*** Opening of Material provided ***

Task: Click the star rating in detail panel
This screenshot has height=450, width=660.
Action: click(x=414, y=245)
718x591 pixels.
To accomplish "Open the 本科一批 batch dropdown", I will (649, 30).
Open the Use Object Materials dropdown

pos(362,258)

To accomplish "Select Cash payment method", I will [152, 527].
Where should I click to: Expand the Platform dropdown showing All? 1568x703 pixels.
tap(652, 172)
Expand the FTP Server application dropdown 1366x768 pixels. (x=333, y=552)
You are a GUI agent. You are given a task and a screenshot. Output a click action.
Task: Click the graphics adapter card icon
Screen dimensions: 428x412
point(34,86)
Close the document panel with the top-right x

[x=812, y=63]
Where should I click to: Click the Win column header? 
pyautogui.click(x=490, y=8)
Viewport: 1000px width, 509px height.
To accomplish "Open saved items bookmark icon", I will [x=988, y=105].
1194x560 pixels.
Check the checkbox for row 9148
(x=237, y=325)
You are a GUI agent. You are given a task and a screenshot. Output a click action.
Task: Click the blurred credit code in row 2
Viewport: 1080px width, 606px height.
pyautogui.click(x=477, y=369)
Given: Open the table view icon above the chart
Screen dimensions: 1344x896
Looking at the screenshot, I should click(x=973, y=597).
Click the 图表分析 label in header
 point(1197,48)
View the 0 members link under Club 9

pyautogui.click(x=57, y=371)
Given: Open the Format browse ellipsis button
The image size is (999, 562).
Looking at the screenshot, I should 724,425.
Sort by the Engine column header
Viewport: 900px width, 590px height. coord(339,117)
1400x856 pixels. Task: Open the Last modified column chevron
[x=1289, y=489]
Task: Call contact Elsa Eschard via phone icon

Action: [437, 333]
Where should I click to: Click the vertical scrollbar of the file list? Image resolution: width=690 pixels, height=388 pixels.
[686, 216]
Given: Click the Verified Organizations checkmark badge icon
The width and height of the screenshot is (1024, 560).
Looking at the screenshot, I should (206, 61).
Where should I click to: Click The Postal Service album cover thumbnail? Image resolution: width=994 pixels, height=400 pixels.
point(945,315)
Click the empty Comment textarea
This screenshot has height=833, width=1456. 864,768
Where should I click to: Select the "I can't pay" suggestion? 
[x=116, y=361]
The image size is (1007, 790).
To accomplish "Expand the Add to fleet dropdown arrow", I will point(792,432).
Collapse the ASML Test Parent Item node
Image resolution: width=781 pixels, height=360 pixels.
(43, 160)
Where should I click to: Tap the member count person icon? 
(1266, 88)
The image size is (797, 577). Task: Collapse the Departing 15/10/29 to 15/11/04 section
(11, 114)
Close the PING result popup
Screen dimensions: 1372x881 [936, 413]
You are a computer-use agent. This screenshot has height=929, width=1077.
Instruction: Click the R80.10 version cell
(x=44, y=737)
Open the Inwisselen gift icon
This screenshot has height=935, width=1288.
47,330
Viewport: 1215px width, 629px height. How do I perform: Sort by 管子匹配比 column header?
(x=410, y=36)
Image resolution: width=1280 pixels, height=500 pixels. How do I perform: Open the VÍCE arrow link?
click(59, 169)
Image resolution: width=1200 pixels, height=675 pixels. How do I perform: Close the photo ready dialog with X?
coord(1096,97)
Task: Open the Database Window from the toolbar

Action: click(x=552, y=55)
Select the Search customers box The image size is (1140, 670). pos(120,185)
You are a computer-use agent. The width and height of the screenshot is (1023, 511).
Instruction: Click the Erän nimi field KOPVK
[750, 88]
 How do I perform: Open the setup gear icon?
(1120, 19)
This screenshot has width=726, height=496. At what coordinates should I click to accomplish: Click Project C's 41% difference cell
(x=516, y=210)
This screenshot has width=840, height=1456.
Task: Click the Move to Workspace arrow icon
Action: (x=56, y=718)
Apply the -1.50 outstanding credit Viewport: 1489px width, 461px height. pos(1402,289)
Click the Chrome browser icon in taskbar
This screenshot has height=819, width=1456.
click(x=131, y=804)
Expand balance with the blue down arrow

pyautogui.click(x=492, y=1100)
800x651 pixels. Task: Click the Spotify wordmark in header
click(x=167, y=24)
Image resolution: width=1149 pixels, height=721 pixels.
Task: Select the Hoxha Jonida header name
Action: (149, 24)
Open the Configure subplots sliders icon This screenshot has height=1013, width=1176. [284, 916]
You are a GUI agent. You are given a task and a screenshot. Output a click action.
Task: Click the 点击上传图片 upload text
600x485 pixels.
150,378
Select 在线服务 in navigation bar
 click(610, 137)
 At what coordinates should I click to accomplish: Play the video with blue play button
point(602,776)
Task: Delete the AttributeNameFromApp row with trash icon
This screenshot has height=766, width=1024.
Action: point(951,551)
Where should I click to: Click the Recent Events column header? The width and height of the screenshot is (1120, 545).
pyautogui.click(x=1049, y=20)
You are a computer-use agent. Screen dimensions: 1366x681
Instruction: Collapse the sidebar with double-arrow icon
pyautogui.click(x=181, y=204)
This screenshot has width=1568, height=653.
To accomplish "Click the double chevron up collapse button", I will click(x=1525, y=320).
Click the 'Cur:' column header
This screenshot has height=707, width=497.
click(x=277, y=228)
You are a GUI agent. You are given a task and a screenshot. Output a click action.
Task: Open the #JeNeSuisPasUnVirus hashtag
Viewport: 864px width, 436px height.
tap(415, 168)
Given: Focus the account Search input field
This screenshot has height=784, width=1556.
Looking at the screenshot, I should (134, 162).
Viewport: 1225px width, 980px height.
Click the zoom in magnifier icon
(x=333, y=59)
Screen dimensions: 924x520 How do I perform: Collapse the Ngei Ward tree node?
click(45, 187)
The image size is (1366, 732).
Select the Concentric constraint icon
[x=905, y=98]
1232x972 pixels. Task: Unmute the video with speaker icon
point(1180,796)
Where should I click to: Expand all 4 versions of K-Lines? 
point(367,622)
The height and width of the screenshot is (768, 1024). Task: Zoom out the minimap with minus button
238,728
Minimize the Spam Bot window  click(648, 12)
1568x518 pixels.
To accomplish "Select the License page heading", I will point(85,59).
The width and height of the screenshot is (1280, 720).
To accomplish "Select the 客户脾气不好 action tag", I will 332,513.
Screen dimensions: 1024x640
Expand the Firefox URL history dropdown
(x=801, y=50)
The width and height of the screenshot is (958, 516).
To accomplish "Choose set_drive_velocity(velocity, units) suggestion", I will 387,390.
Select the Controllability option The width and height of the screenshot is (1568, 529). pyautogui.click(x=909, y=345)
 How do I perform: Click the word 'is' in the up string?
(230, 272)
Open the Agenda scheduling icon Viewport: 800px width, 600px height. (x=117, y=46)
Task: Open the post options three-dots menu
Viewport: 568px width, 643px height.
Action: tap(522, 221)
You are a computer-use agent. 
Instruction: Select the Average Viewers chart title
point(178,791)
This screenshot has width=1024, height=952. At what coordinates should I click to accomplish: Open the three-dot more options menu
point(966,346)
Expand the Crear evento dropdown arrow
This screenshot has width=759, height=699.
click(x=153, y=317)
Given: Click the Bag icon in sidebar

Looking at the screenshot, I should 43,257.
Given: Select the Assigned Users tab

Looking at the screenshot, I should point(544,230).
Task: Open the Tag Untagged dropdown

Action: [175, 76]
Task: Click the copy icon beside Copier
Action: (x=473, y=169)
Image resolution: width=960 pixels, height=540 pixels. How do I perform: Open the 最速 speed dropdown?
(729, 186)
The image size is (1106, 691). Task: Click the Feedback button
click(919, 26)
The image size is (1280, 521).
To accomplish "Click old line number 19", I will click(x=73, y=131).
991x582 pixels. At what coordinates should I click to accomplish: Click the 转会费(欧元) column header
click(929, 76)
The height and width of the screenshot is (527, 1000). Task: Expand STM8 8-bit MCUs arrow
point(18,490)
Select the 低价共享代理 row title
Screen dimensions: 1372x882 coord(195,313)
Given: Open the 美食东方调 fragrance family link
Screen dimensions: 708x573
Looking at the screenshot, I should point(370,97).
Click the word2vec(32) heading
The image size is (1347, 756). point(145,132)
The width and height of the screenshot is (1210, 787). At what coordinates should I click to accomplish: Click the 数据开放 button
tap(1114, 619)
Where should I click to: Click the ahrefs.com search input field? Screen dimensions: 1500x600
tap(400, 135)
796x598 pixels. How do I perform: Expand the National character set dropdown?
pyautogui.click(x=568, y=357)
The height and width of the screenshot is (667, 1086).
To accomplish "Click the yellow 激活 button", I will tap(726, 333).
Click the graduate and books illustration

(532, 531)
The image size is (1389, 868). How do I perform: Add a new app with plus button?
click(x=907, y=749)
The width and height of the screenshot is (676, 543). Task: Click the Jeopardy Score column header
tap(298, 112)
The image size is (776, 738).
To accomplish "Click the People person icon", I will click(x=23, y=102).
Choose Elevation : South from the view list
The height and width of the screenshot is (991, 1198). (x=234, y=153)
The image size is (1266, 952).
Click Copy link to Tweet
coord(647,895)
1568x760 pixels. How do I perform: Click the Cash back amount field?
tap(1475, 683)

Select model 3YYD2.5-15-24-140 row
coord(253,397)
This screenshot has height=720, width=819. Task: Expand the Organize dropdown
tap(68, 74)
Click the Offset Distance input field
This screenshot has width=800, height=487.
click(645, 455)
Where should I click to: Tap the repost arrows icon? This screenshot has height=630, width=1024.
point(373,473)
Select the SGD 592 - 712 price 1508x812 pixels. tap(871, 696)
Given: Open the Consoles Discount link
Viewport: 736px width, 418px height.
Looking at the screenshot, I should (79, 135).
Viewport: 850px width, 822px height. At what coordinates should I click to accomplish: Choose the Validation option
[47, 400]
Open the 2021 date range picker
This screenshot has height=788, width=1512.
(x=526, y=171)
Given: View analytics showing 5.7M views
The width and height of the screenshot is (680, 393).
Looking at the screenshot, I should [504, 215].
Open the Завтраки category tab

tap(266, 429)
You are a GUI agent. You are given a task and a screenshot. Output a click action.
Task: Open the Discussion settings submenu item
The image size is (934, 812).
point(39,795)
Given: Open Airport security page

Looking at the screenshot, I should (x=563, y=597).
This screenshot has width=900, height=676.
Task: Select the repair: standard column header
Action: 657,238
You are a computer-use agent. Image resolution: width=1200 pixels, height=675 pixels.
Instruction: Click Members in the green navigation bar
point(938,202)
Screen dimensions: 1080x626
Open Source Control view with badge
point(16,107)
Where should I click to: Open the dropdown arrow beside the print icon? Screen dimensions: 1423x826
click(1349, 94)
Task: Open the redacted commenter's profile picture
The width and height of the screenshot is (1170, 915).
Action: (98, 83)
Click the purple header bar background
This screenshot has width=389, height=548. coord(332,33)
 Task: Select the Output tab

*** Close of Material provided ***

Exercise description
Number of lines containing "computer" in the data: state it and nothing more.

Answer space
5